[Entries supplied Boundary: Start]

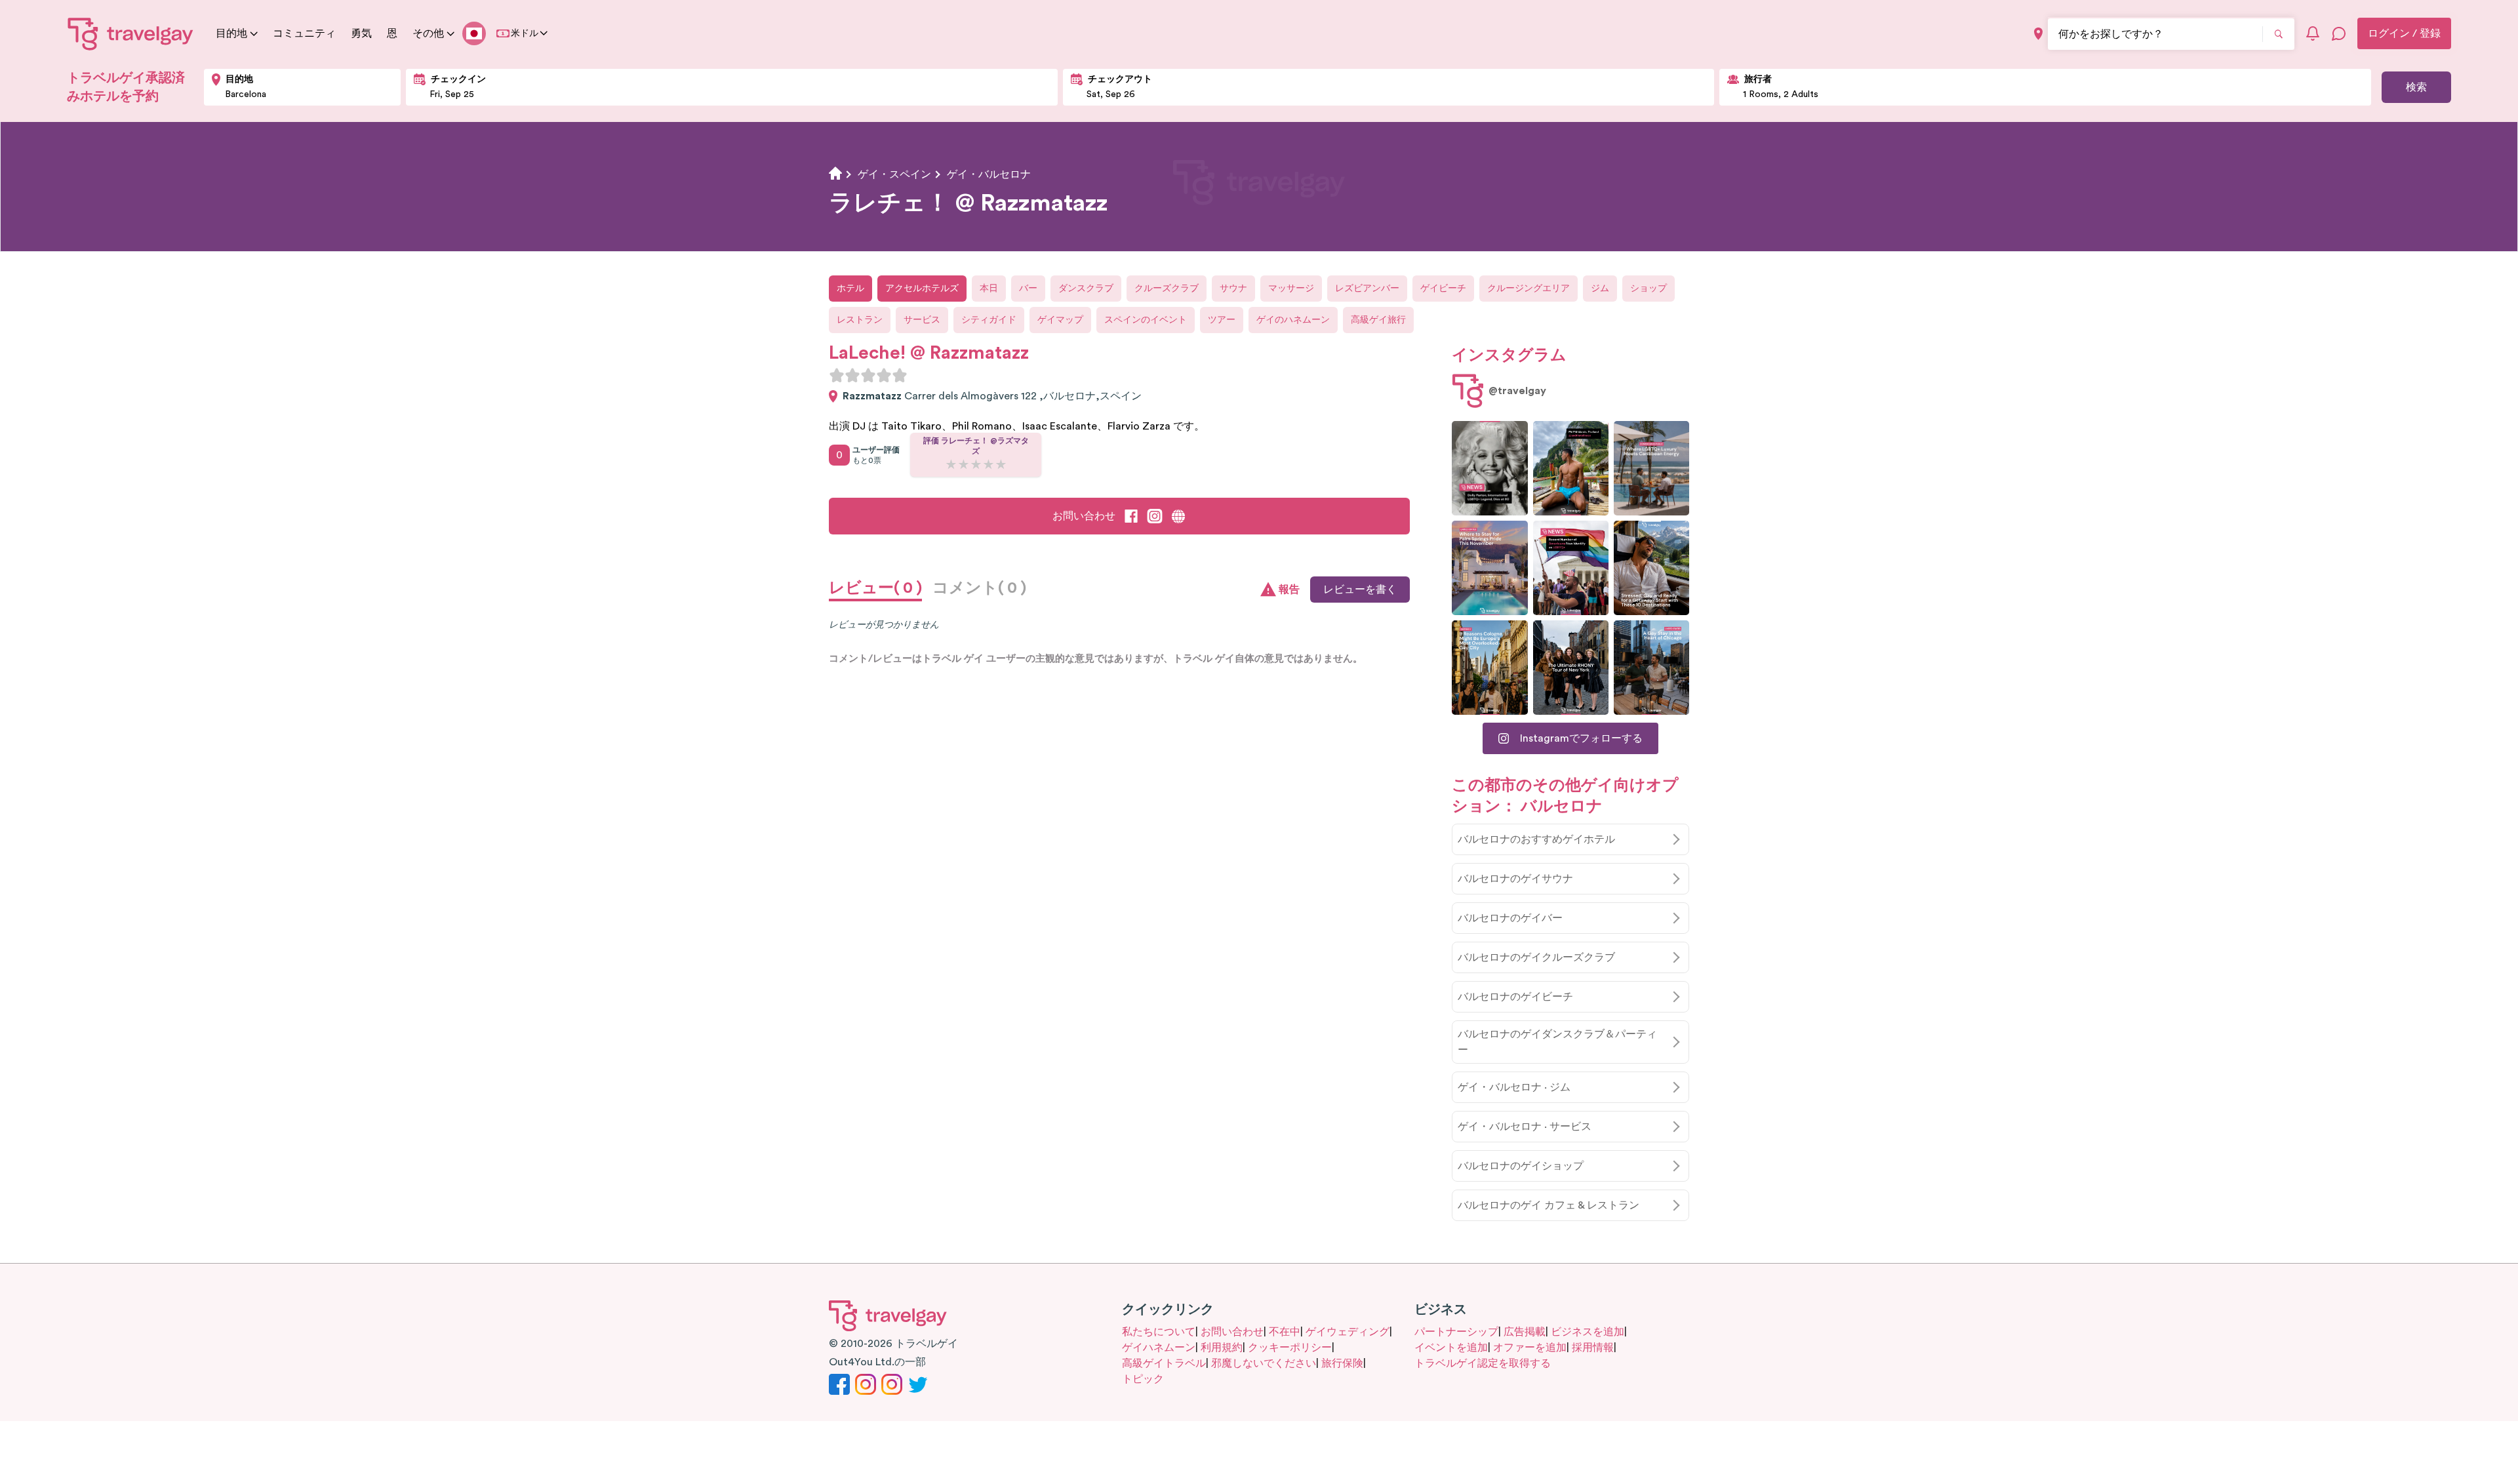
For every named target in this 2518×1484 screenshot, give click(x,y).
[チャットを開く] (2339, 33)
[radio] (837, 375)
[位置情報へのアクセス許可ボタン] (2038, 34)
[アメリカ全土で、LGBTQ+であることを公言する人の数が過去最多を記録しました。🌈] (1571, 568)
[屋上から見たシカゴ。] (1651, 667)
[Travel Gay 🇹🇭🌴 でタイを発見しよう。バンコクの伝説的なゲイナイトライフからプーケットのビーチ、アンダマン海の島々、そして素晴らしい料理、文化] (1571, 468)
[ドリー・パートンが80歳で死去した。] (1489, 468)
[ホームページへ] (131, 33)
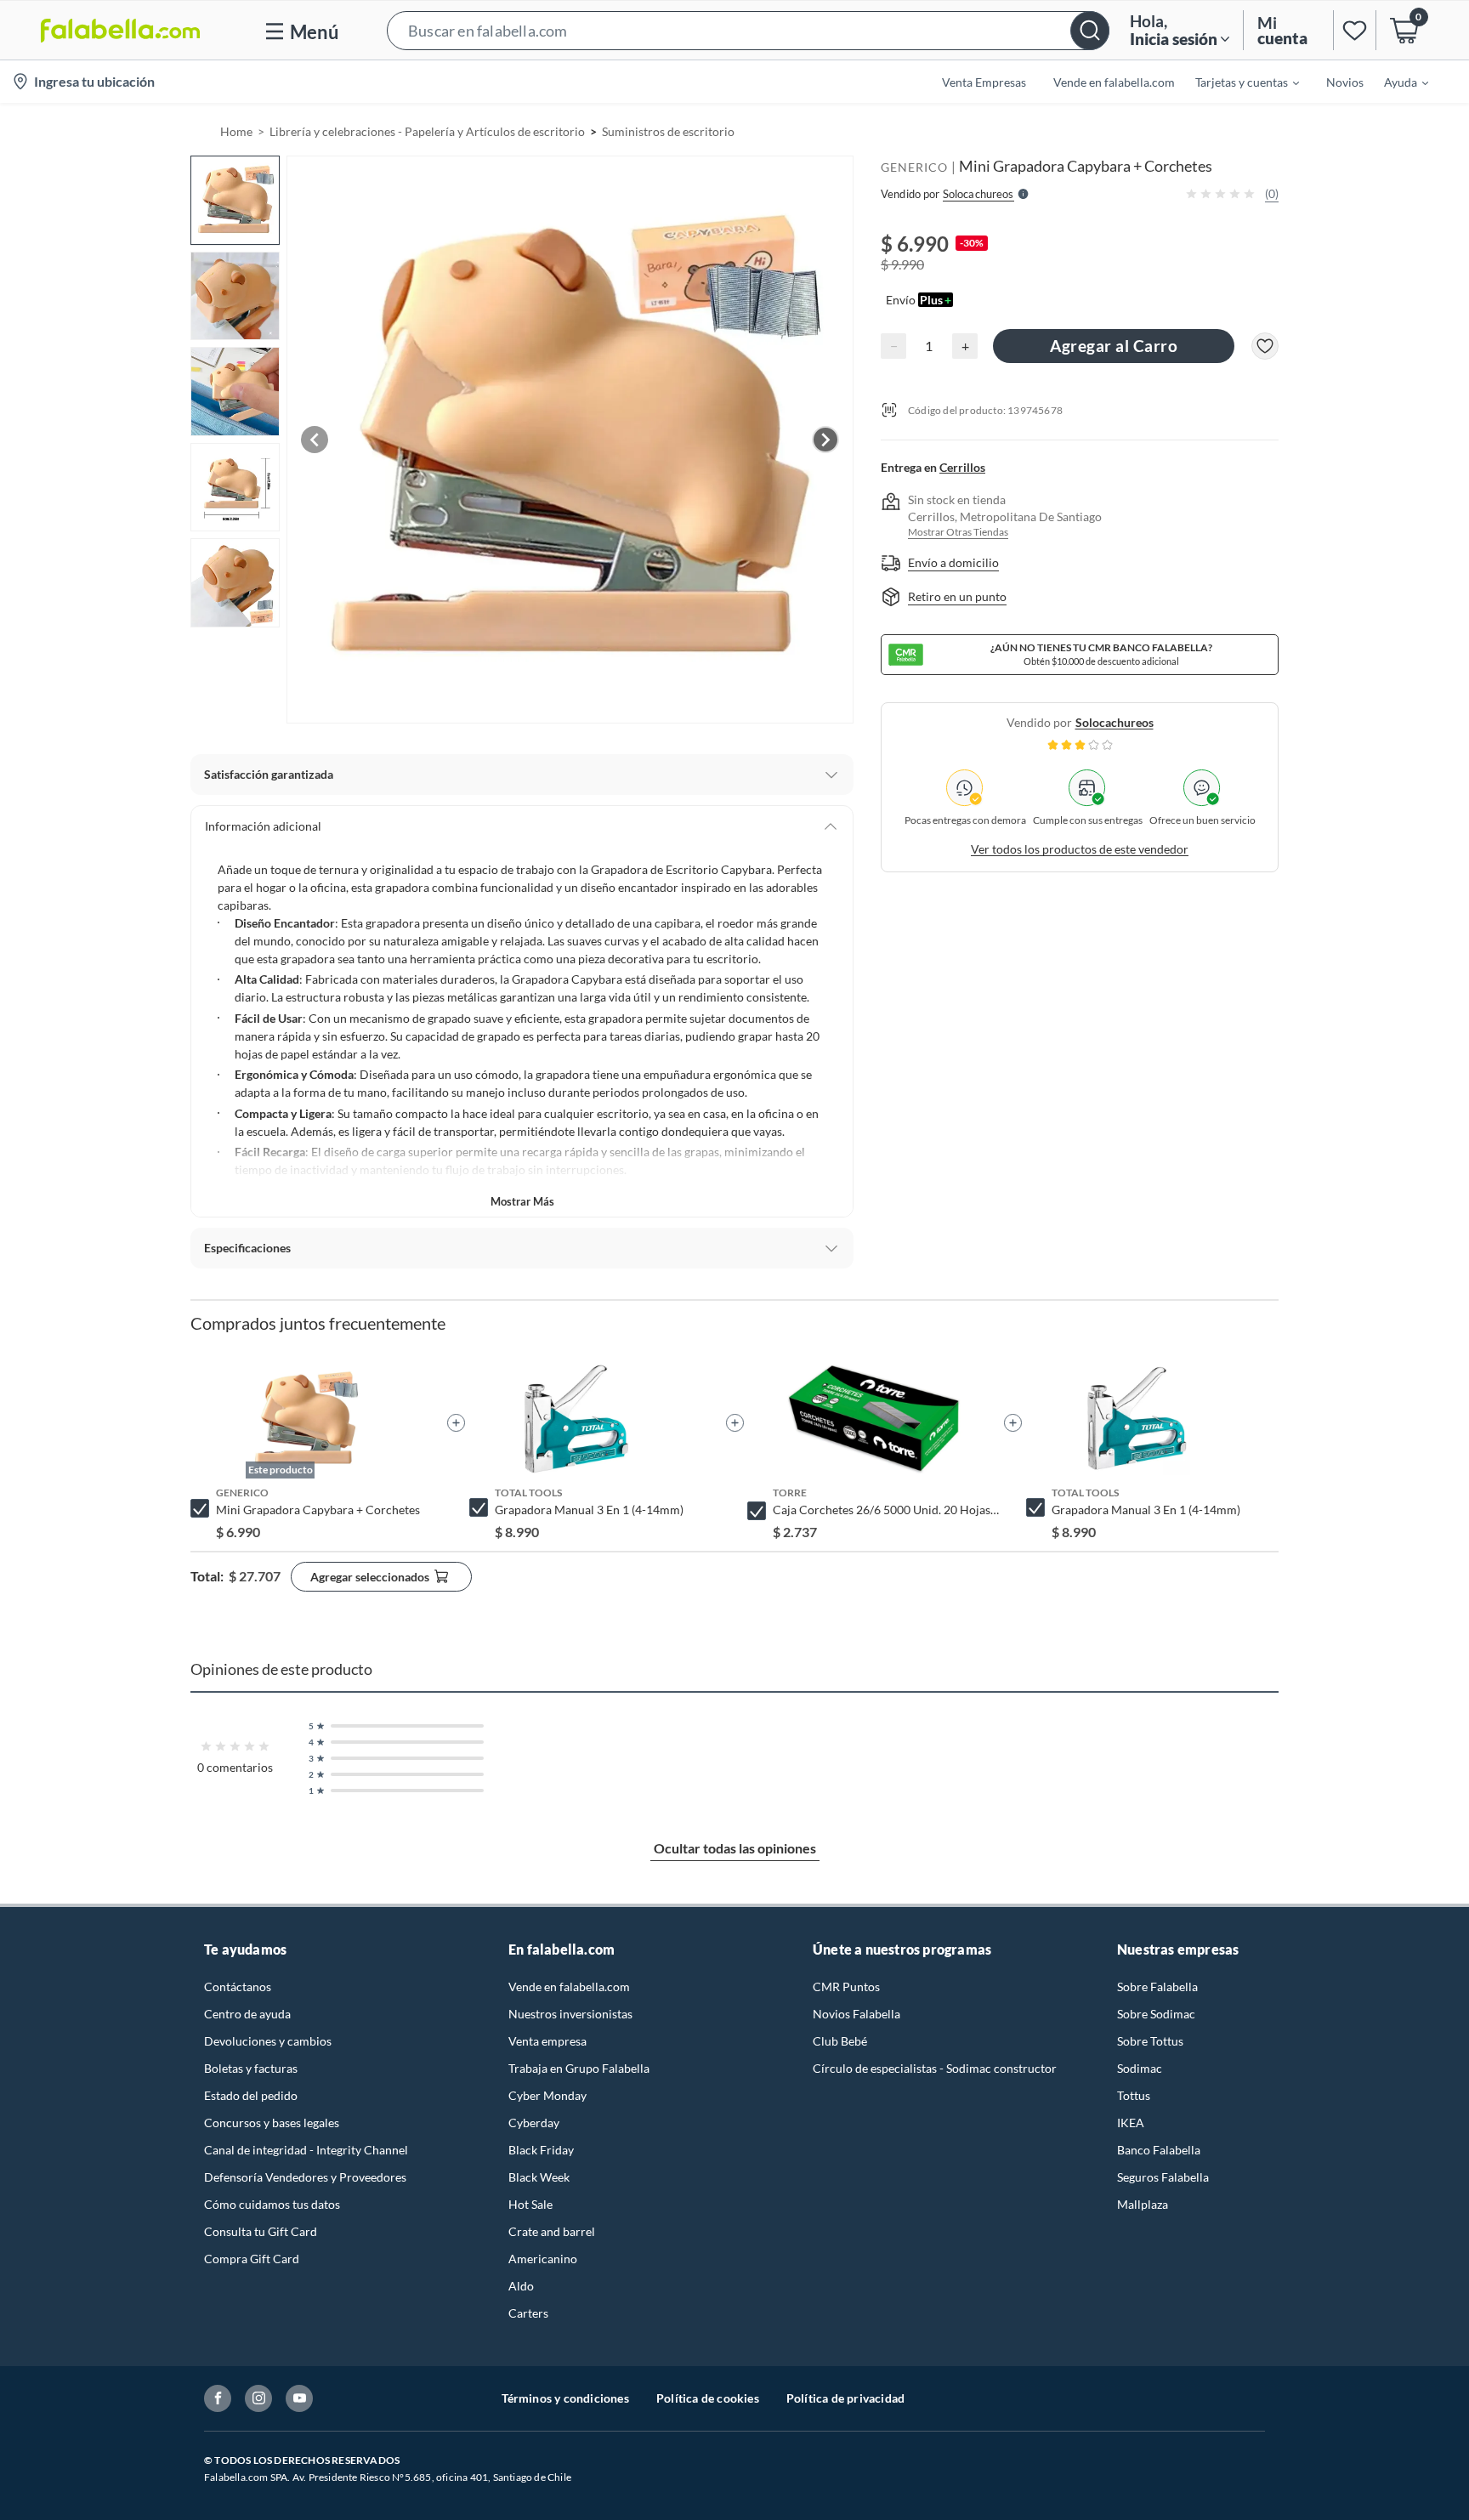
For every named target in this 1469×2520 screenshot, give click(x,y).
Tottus (1133, 2095)
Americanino (542, 2258)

[Entries supplied Boundary: End]

Activity: Please copy the preceding records exactly and omit the images.

Written answer:
For every named target in this 2518×1484 screenshot, give click(x,y).
[チャットを開く] (2339, 33)
[radio] (837, 375)
[位置情報へのアクセス許可ボタン] (2038, 34)
[アメリカ全土で、LGBTQ+であることを公言する人の数が過去最多を記録しました。🌈] (1571, 568)
[屋上から見たシカゴ。] (1651, 667)
[Travel Gay 🇹🇭🌴 でタイを発見しよう。バンコクの伝説的なゲイナイトライフからプーケットのビーチ、アンダマン海の島々、そして素晴らしい料理、文化] (1571, 468)
[ドリー・パートンが80歳で死去した。] (1489, 468)
[ホームページへ] (131, 33)
For every named target in this 1469×2520 screenshot, give click(x,y).
Tottus (1133, 2095)
Americanino (542, 2258)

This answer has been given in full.